Dalam kesempatan tersebut, Kapolda Jatim Irjen Pol Imam Sugianto, menjelaskan, peristiwa pengeroyokan anggota Polisi yang dilakukan oleh oknum anggota PSHT di Jember, Polisi sebelumnya mengamankan sebanyak 22 orang.
Setelah 22 orang oknum anggota pencak silat itu dilakukan pemeriksaan di Mapolda Jatim, akhirnya 13 orang yang bisa ditetapkan tersangka dan diproses secara hukum.
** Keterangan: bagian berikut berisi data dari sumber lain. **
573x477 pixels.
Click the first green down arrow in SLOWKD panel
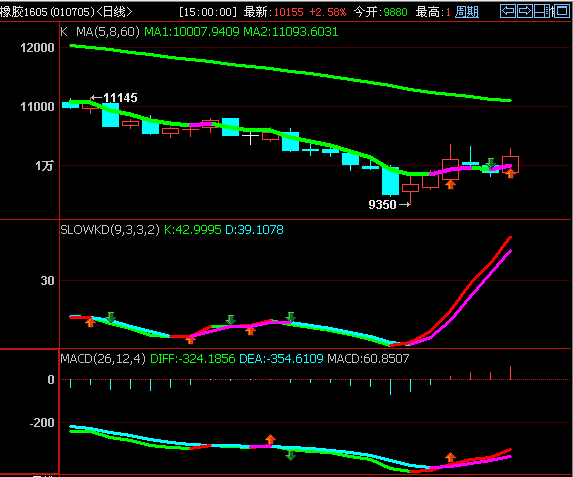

“Ada 13 orang oknum anggota PSHT Jember yang kita tetapkan tersangka dan kita proses secara hukum,” tegas Irjen Imam Sugianto.
Mereka adalah K.N.H sebagai provokator, lanjut Kapolda, dan 10 oknum dari anggota PSHT sebagai pengeroyok, melakukan penganiayaan serta dua orang yang masih di bawah umur.
Kapolda Jatim menyampaikan, kedua pelaku di bawah umur tersebut akan dipanggil orang tuanya untuk diberikan pembinaan.
“Untuk dua orang anak yang masih di bawah umur ini kita terapkan undang-undang anak,” jelas Irjen Imam Sugianto.
Sementara untuk pelaku lainya, tambah Kapolda Jatim, tetap akan diterapkan sesuai dengan pasal perundang-undangan.
“Dari kejadian ini, kita menerapkan Pasal 160 KUHP Jo. Pasal 170 KUHP atau Pasal 212 KUHP, atau Pasal 213 KUHP, atau pasal 216 KUHP Jo. Pasal 55 KUHP,” terangnya.
Kapolda Jatim mengimbau, kepada Ketua umum dan seluruh anggota PSHT maupun perguruan silat yang ada di Jawa Timur, untuk bersama-sama menjadikan peristiwa ini sebagai bahan korekasi dan pembenahan di dalam organisasi atau perguruan pencak silat.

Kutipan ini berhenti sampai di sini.